30 setembro 2011 - 14h30
Após possível trégua, Zeca cobra Delcídio publicamente

MS Já

A possível trégua entre as duas maiores lideranças petistas no Estado, Zeca do PT e Delcídio do Amaral, para que caminhassem juntos em busca de voltar a comandar o Mato Grosso do Sul e seus principais colégios eleitorais, não durou muito tempo.

Em entrevista ao jornal Correio do Estado, o ex-governador atacou o senador e pediu para que ele pagasse as contas contraidas pelo partido nas eleições de 2010. “Já mandei avisar que só falo com ele quando pagar as contas de 2010 que estão em nome do PT", teria dito Zeca.

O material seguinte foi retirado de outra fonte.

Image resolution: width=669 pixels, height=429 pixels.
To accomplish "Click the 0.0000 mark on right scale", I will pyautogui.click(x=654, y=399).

Ainda de acordo com a publicação, o valor devido pela sigla é de mais de R$ 1, 3 milhões com o diretório nacional e Delcídio teria se encarregado de intermediar o acerto, o que segundo o ex-governador, até agora não aconteceu.

Esse é apenas mais um episódio envolvendo os dois maiores nomes do PT estadual. Em 2006, na disputa entre Delcídio do Amaral, então candidato ao Governo do Estado contra Andre Puccinelli (PMDB), o petista não obteve apoio do governador Zeca do PT, que contava com a máquina pública para ajudar o senador.

Quatro anos depois, as posições se inverteram e foi a vez de Delcídio 'virar as costas' para Zeca do PT.

Durante a campanha eleitoral, contra o mesmo André Puccinelli, que havia vencido o partido na última eleição, o senador realizou a sua corrida separado do candidato ao governo, Zeca. Em suas reuniões políticas, Delcídio dizia que seria candidato nas eleições de 2014, independente do partido em que estivesse, já Zeca, levava Dagoberto Nogueira ao seu lado em todos os locais que frequentava, avisando que aquele era o seu candidato ao Senado Federal.